The 2007 amendments to FOIA require agencies to provide requesters with an estimated date of completion, but many agencies still do not do so. When asked why, agencies report that they have not determined how best to accurately compute an estimated completion date or that they are reluctant to provide an estimated completion date: if the date is not met it would open up a whole set of other problems related to revising the estimated date of completion and to maintaining or re-building rapport with the requester and agency officials if the dates slip.
Aside from the fact that FOIA requires agencies to provide requesters with an estimated date of completion, providing estimated completion dates can be advantageous to agencies. First, an estimate is just that, an agency's educated guess based on the information it has available at that point in time. Estimated completion dates can also keep an agency on track and in tune with its FOIA process. For example, if an agency figures out how much time it takes for each stage in the FOIA process, it makes it easier to manage its FOIA case load by recognizing bottlenecks in the process. When requesters are given an estimated date of completion, it helps to manage their expectations of when they will receive a response to a request.

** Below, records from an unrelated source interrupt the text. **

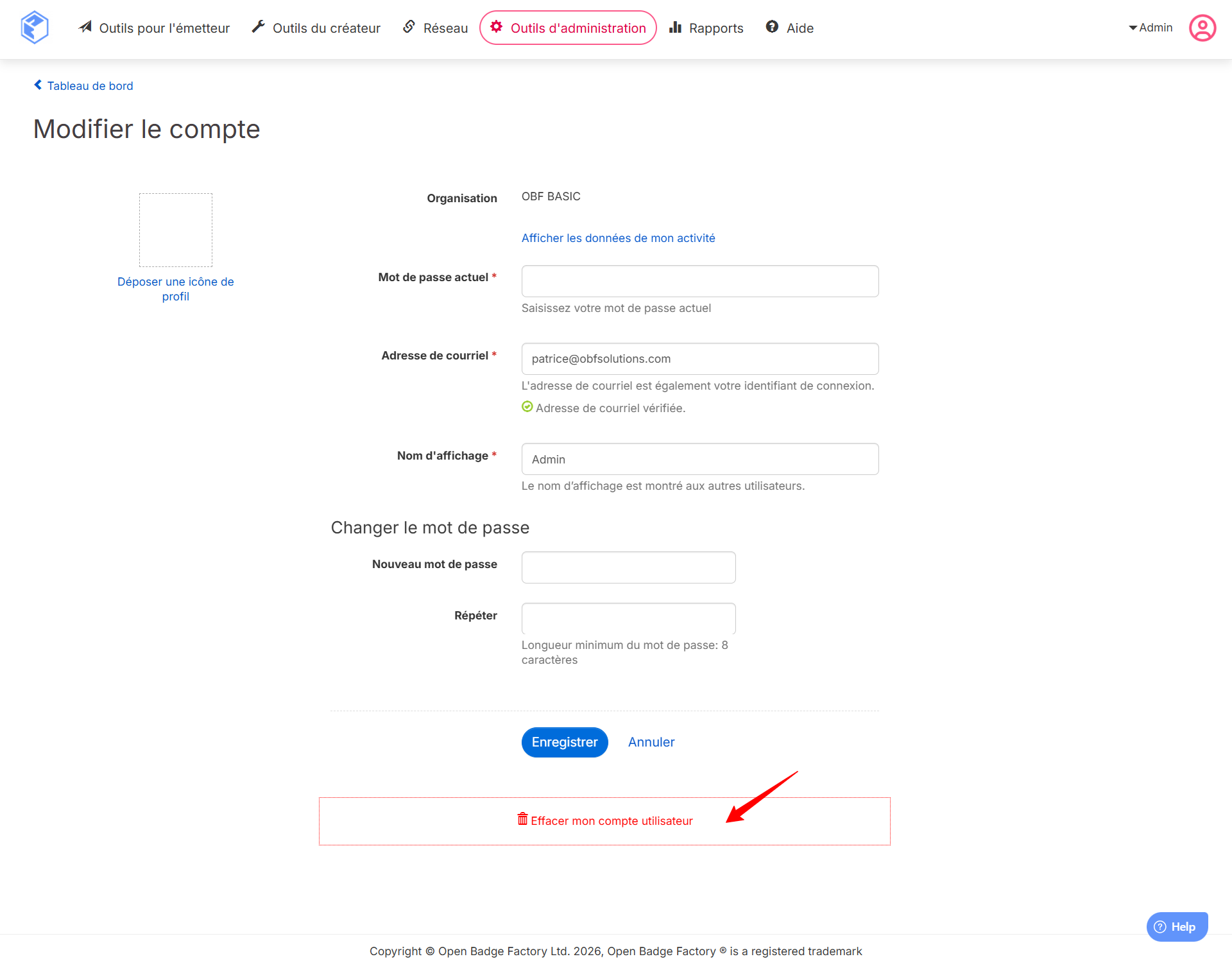The height and width of the screenshot is (968, 1232).
Task: Click the paper plane issuer tools icon
Action: point(85,27)
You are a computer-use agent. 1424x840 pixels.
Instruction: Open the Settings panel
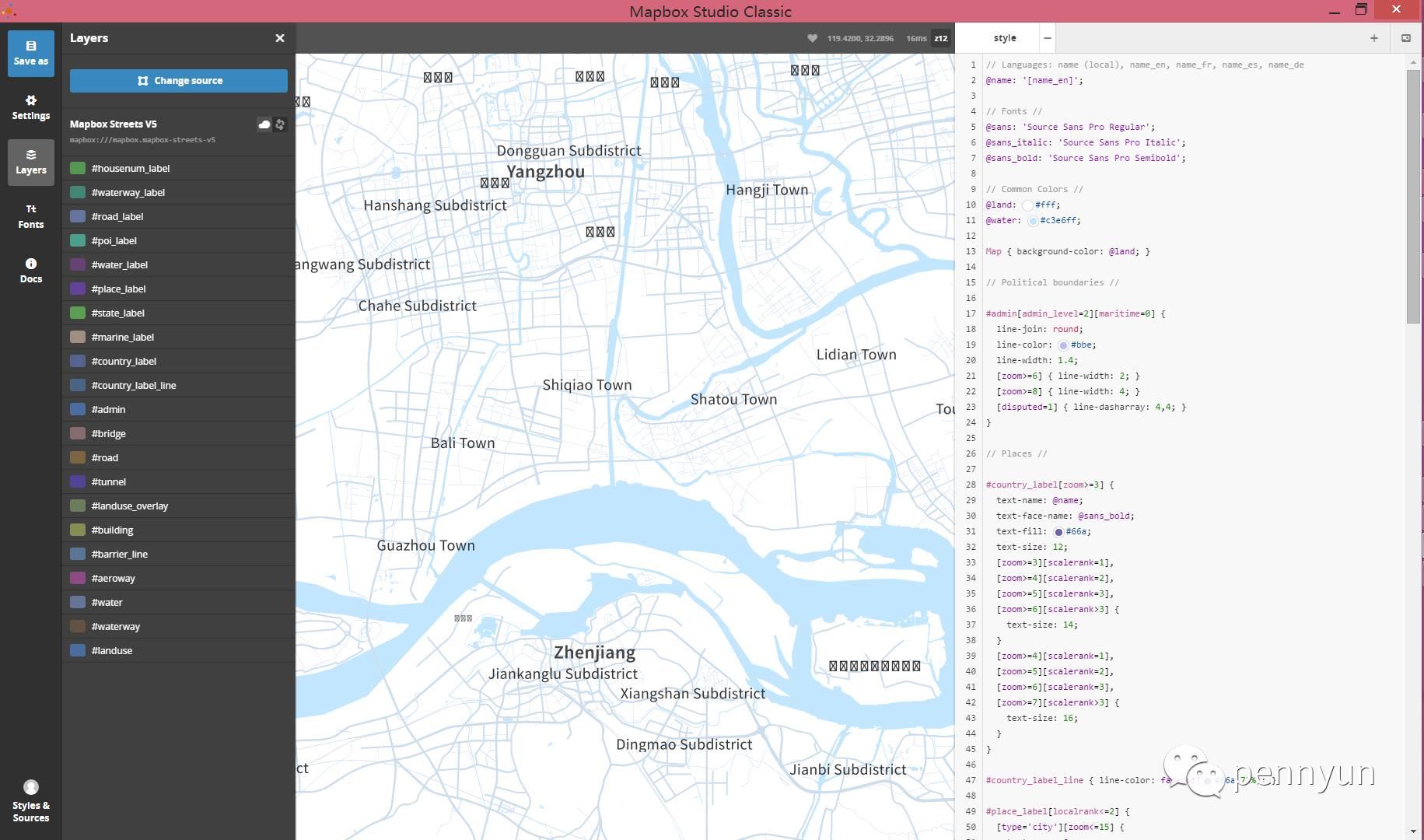click(30, 107)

This is not the first time Kel McClanahan, the executive director of National Security Counselors and the attorney handling our lawsuit, has sued government agencies that violated the amended FOIA law pertaining to estimated dates of completion. In February 2010, his firm filed a lawsuit on behalf of British author Gregg Muttitt, who was writing a book about the role the US and UK governments played in the development of Iraq's oil law. Among other things, the lawsuit, Muttitt v. United States Central Command, Department of Defense, Department of State, and Department of the Treasury, noted that the State Department failed to provide Muttitt with an estimated date of completion for his FOIA requests.
Last September, the US District Court for the District of Columbia held in that case that a repeated failure of an agency to provide estimated dates of completion would constitute a viable claim in a FOIA lawsuit.
McClanahan, who had previously weighed in on a story I had published last month about a secretive process the FBI employs for certain FOIA requests known as "blackballing," told me that "one of the "primary concerns that Congress sought to address when it passed the OPEN Government Act in 2007 was the widespread inability of FOIA requesters to receive any feedback from agencies during the processing of their requests."
"For this reason, Congress chose to include a requirement that all agencies must provide any requester who asked with an estimated date on which they would complete the processing of their requests," McClanahan said. "So the purpose of our lawsuit is to attempt to close the door on all possible loopholes or alternative interpretations that agencies can develop to avoid complying with what is a very clear statutory requirement, as well as signaling to all agencies that the Muttitt case was not a fluke and that all agencies are required to provide this vital information to requesters."
Despite the new era of transparency and open government President Obama promised three years ago, "his administration has been just as secretive—if not more so—than his predecessors, and the Freedom of Information Act (FOIA) has become the prime example of his administration’s lack of progress," the Electronic Frontier Foundation (EFF) noted last month.
When Attorney General Eric Holder issued new FOIA guidelines in March 2009, he said the Justice Department would only defend government agencies in FOIA lawsuits if it concluded their FOIA denials were truly (not technically) prohibited by law. It will be interesting to see how the Justice Department responds to this lawsuit. Whether or not a Justice Department attorney mounts a spirited defense defending the government's practices should prove an excellent indicator of how seriously the rank and file takes Holder's guidelines.